03 Mayıs 1944 Çarşamba günü yapılan ikinci duruşmaya çok daha kalabalık bir dinleyici topluluğu katıldı. Ankara’nın milliyetçi gençliği Adliye Sarayı’nın koridorları ile çevresini ve Anafartalar Caddesini doldurmuştu. Bu ikinci duruşmada Atsız’ın avukatlarının, “soruşturmanın genişletilmesi” isteği reddedildi ve savcının son iddianamesini sunmasından sonra, duruşma 09 Mayıs 1944’e bırakıldı.

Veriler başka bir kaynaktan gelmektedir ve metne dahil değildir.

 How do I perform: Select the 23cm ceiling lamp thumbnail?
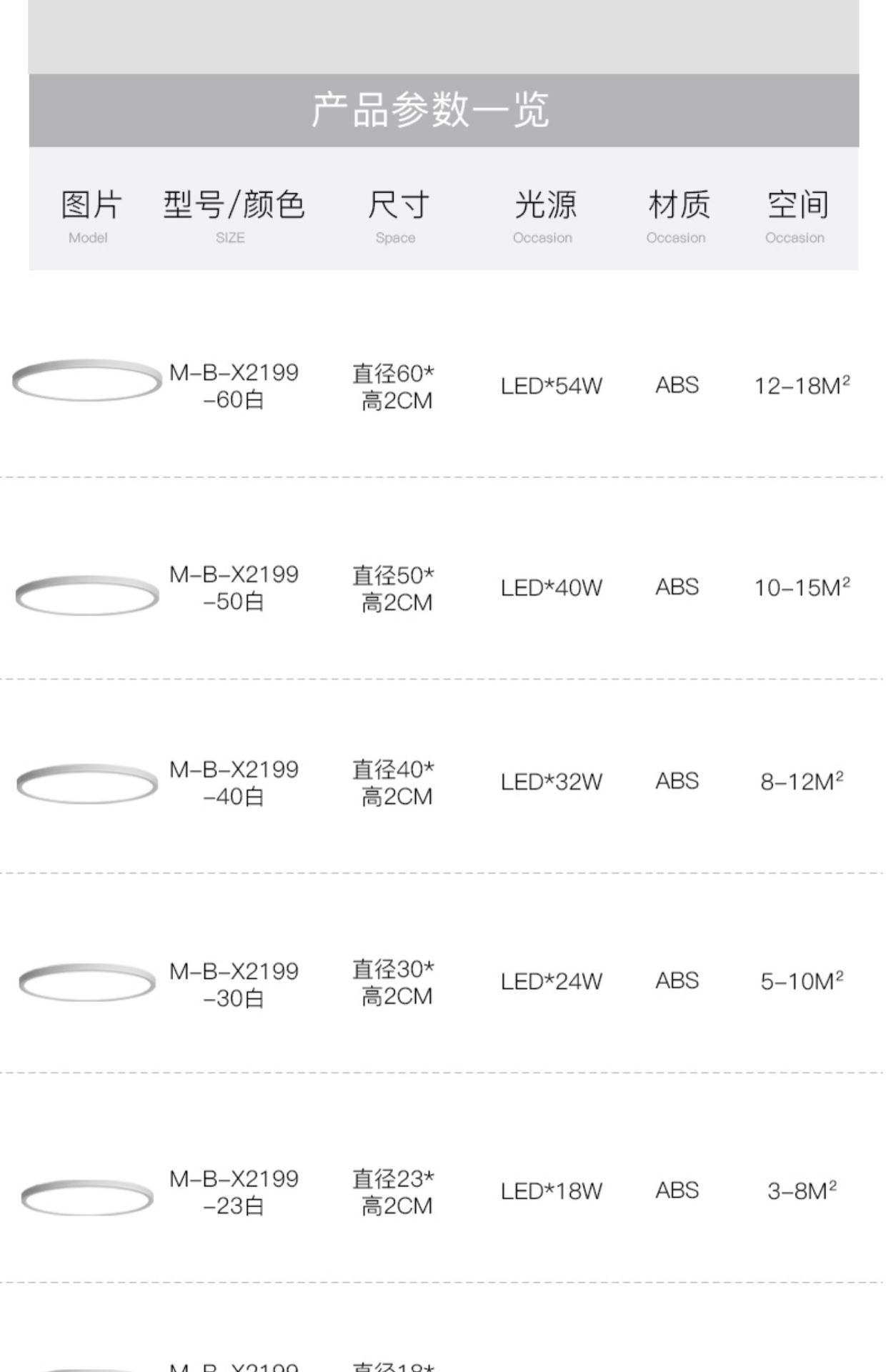[87, 1197]
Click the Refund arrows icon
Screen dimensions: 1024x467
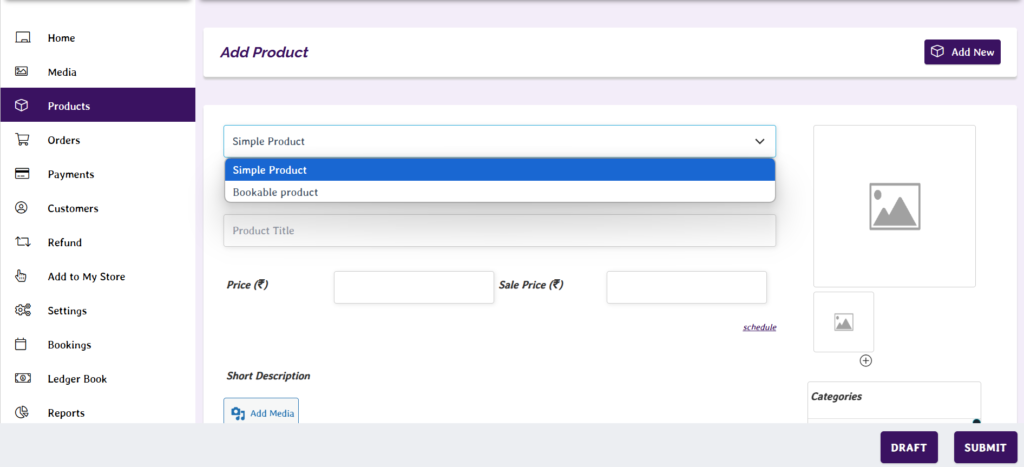pos(22,242)

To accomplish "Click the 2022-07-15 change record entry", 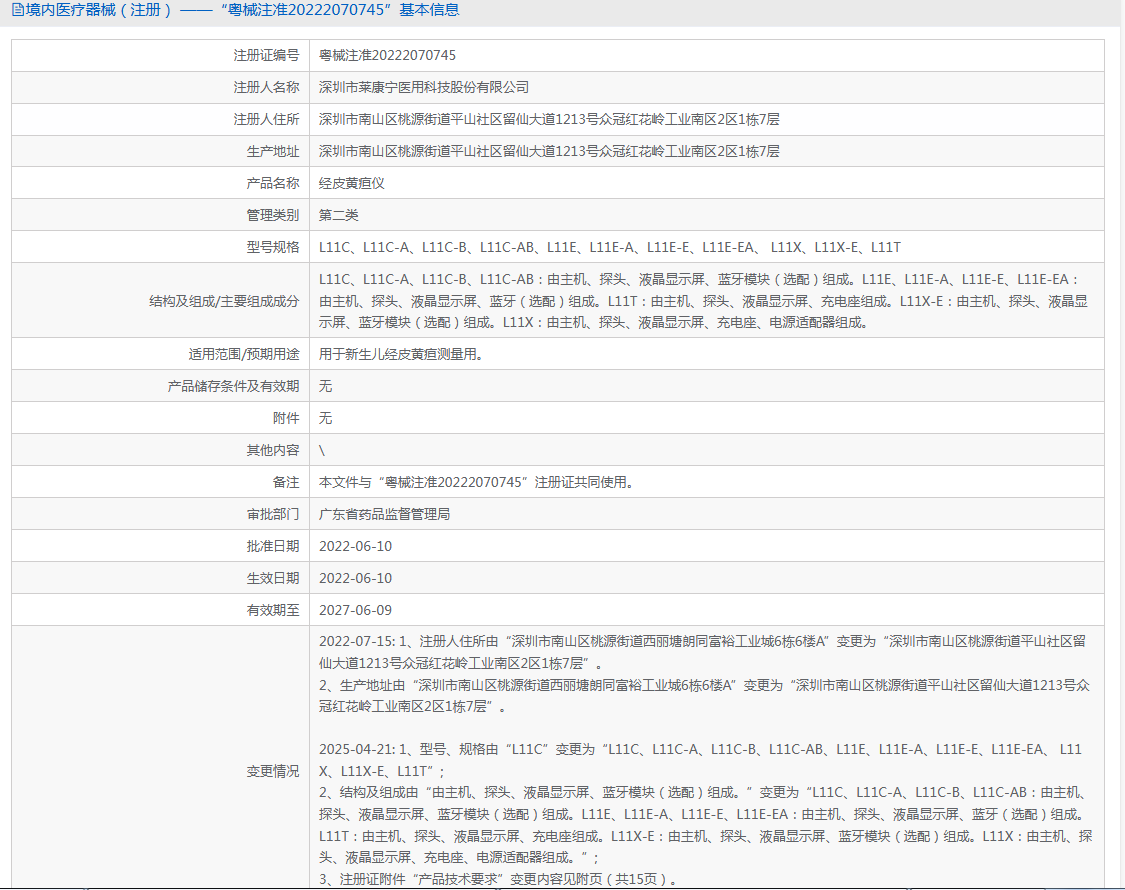I will point(704,674).

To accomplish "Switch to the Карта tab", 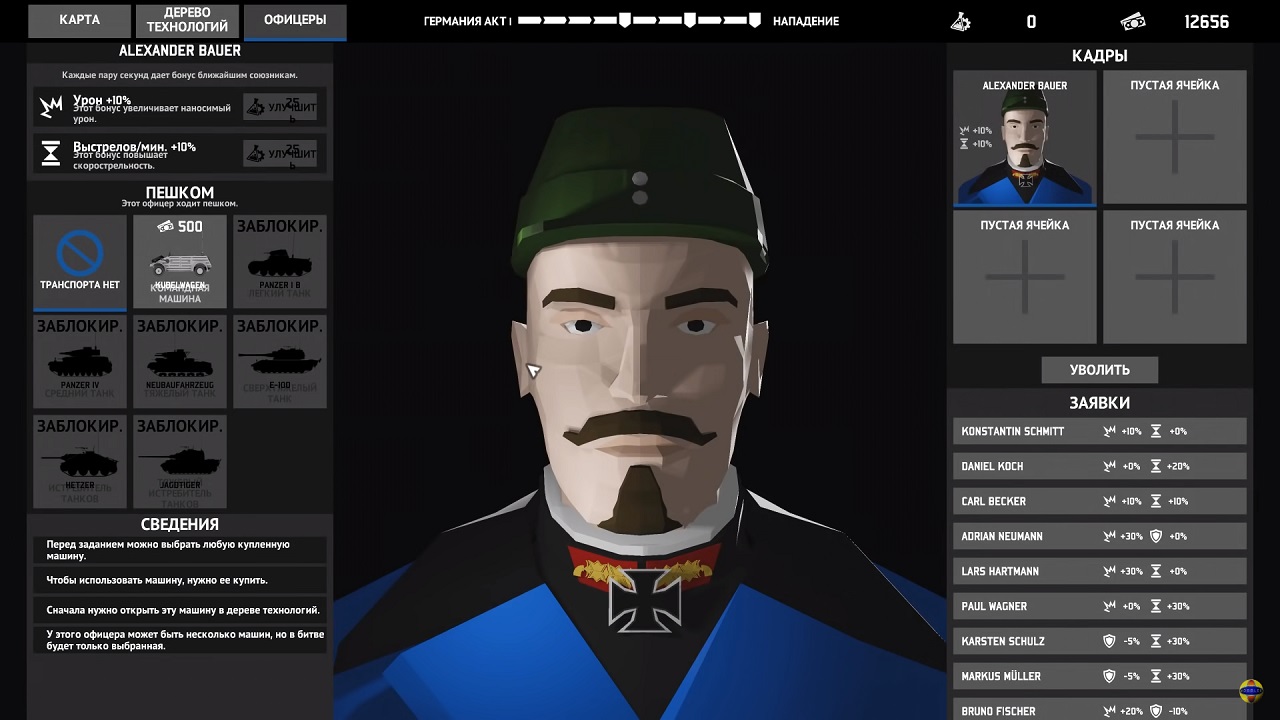I will pos(79,20).
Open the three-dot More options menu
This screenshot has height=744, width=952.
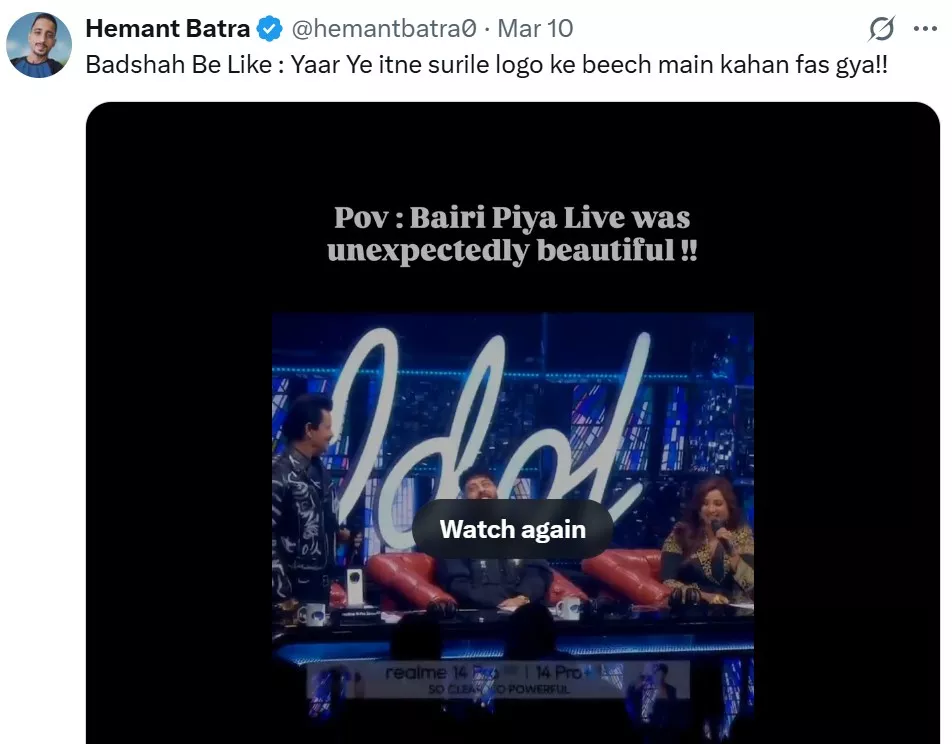click(x=925, y=28)
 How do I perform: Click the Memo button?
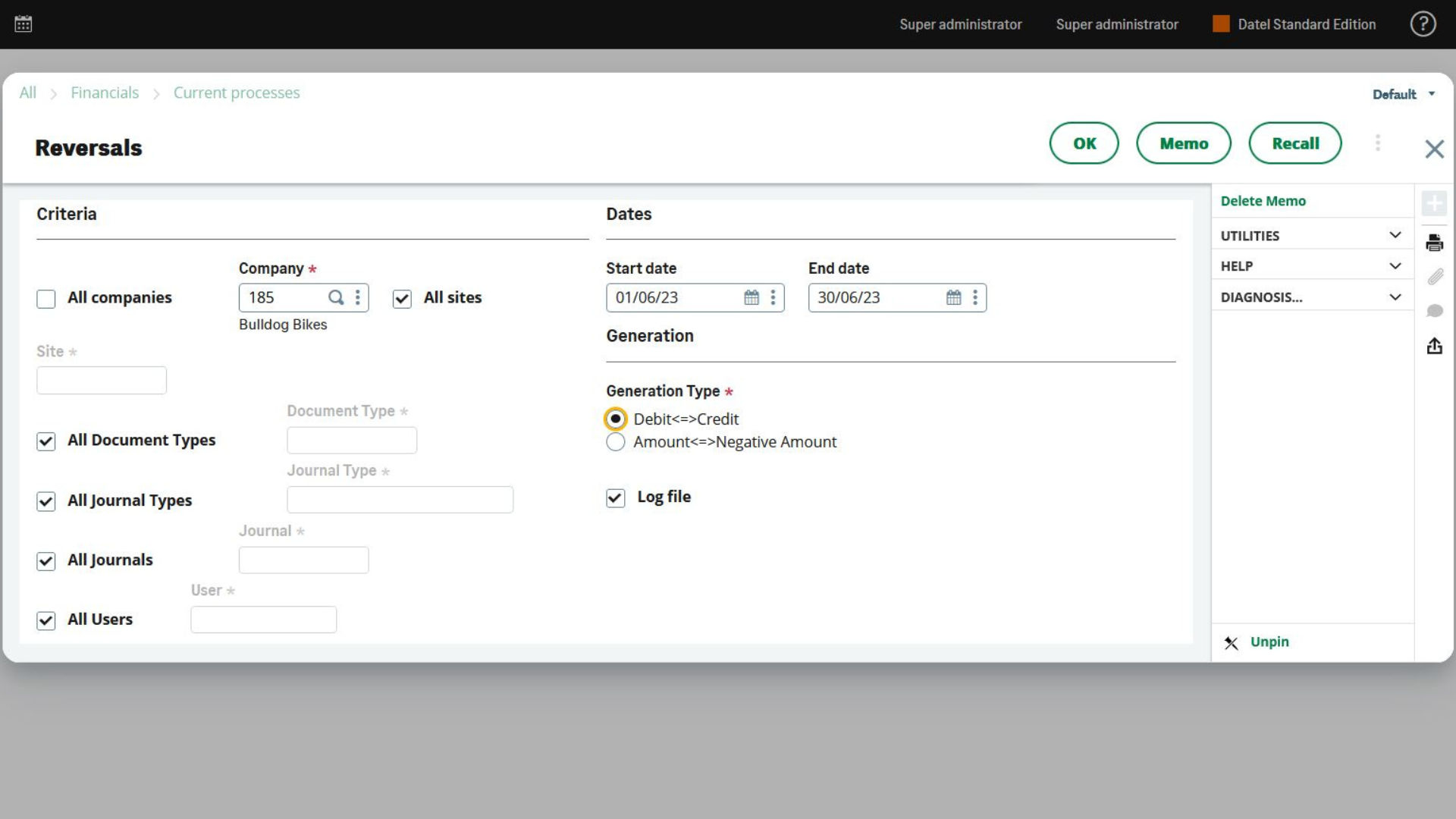[1184, 143]

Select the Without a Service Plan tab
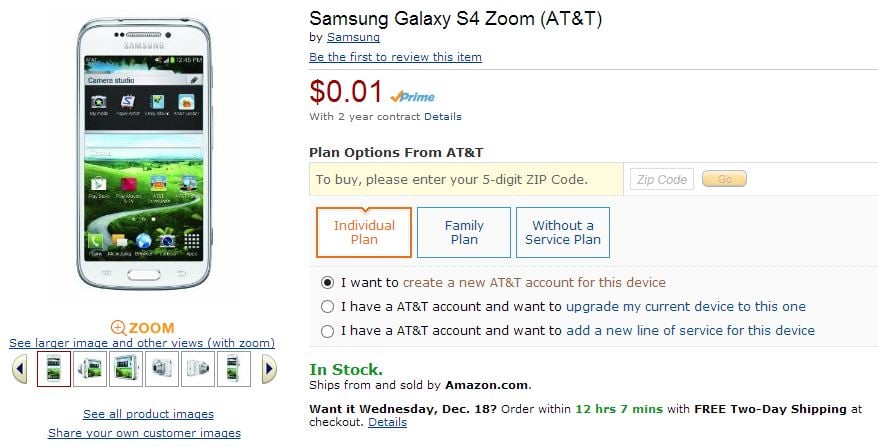[x=563, y=233]
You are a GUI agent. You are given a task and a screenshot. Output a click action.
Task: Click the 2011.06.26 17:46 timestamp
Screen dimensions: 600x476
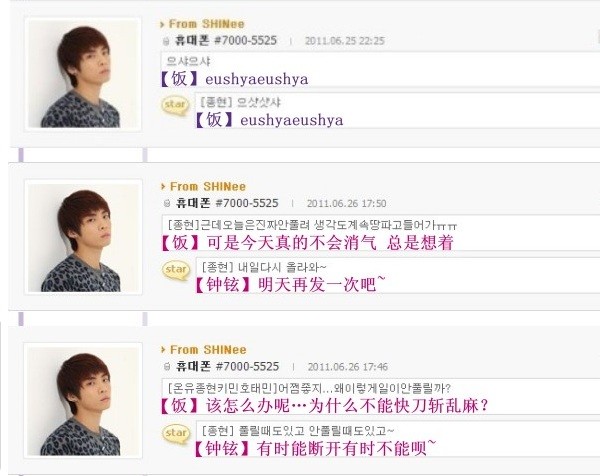[x=347, y=367]
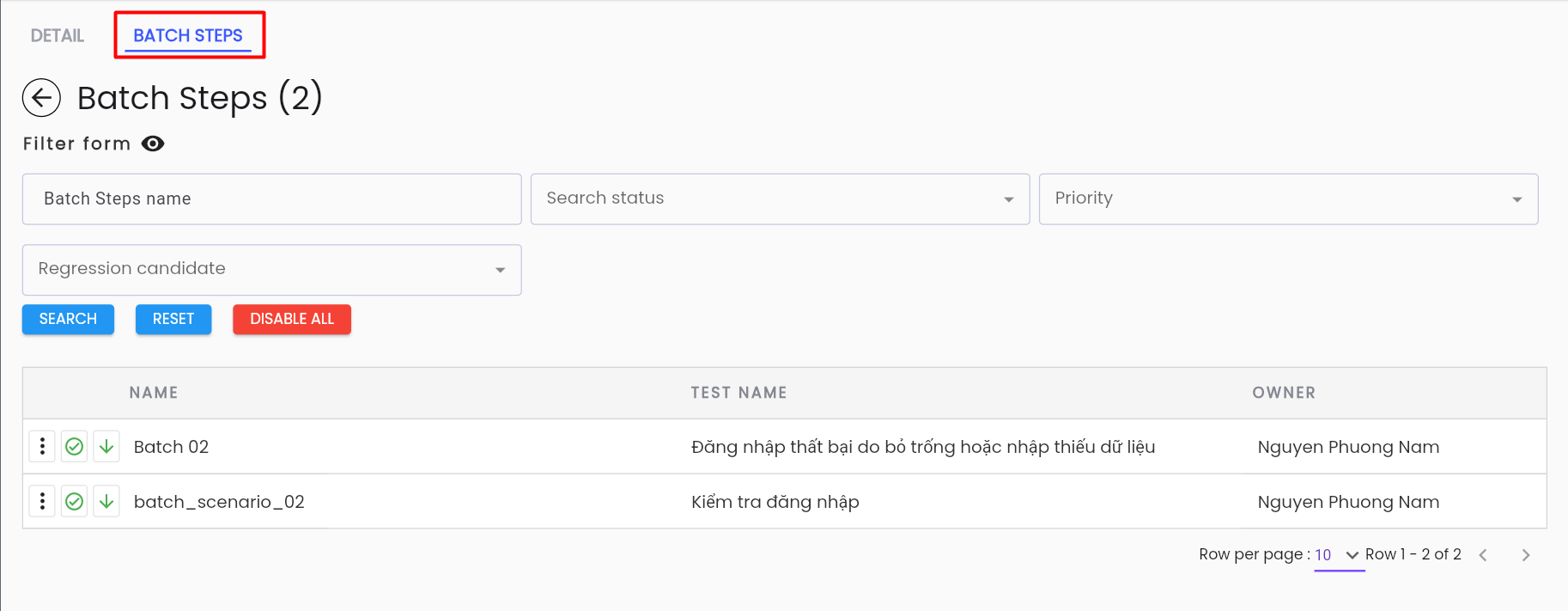Click green check status icon for batch_scenario_02
The height and width of the screenshot is (611, 1568).
[75, 501]
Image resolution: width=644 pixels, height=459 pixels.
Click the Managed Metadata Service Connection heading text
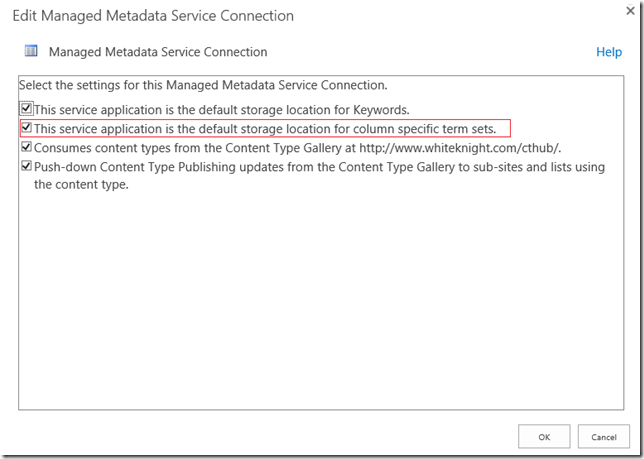tap(158, 52)
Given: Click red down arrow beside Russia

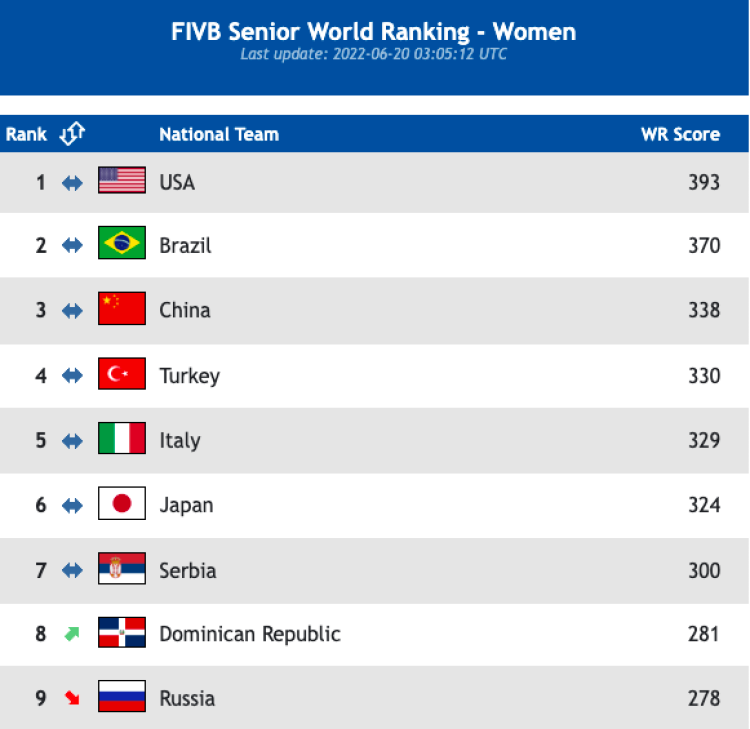Looking at the screenshot, I should [x=72, y=698].
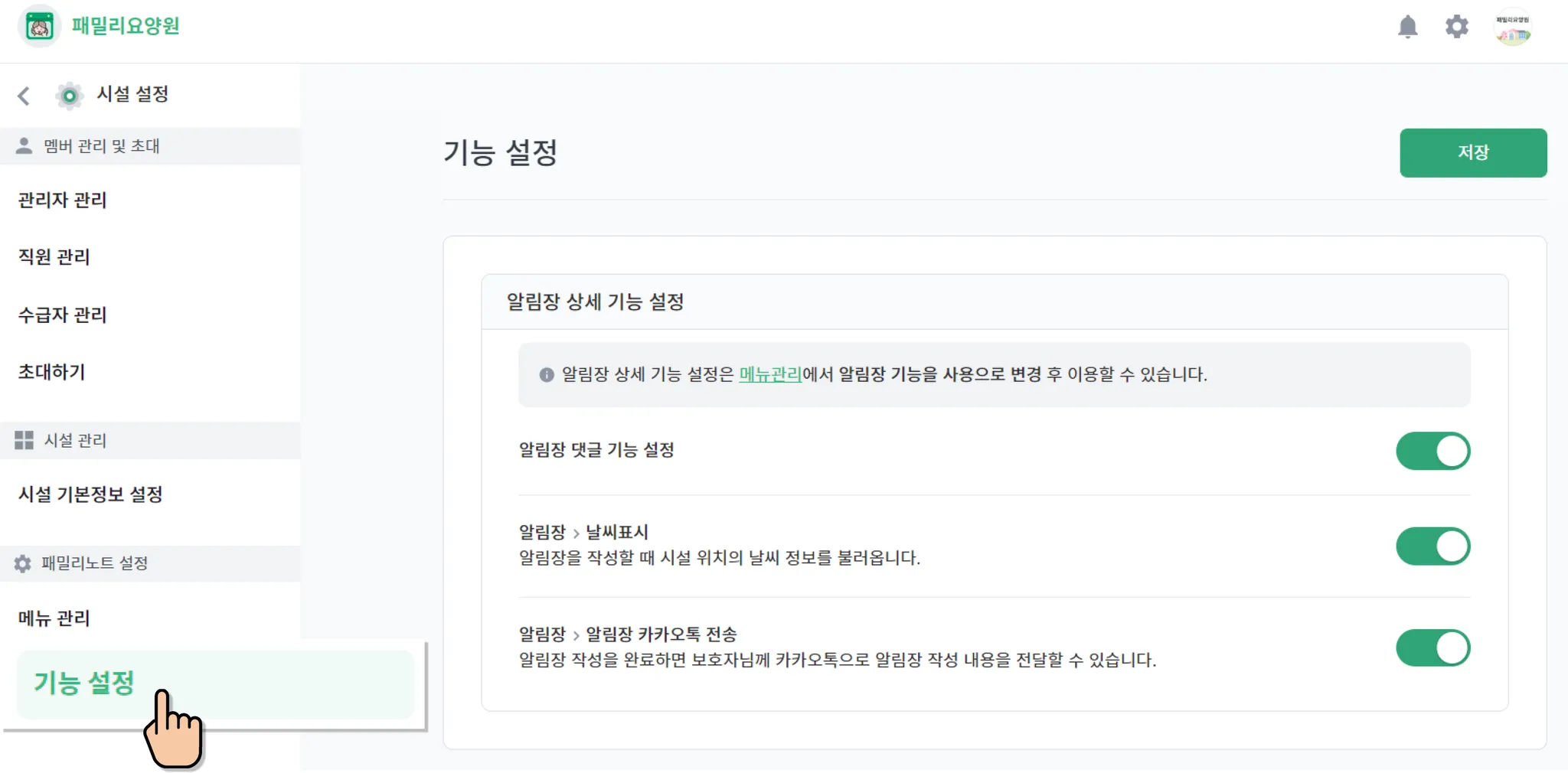Click the 멤버 관리 및 초대 person icon
The height and width of the screenshot is (773, 1568).
(24, 145)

09 Mayıs 1944 Pazartesi günü yapılan son duruşmada, avukatlarının savunmalarını okumalarından sonra, Atsız savunmasını yaptı ve

“Söze başlarken de bildirdiğim gibi kararı kendi lehime çevirmek için hiçbir kaçamak yolu aramadığıma inanmanızı rica ederim. Şu kadar söyleyebilirim ki, Sabahattin Ali bir komünist olduğu, yani rejimi değiştirmek ve istiklâlimizi yok etmek istediği, yani vatan hâini olduğu için Başvekile olan mektubumda bir vatan hâininin Maarif Vekâleti tarafından korunduğunu belirtmek üzere bu tabiri kullandım.”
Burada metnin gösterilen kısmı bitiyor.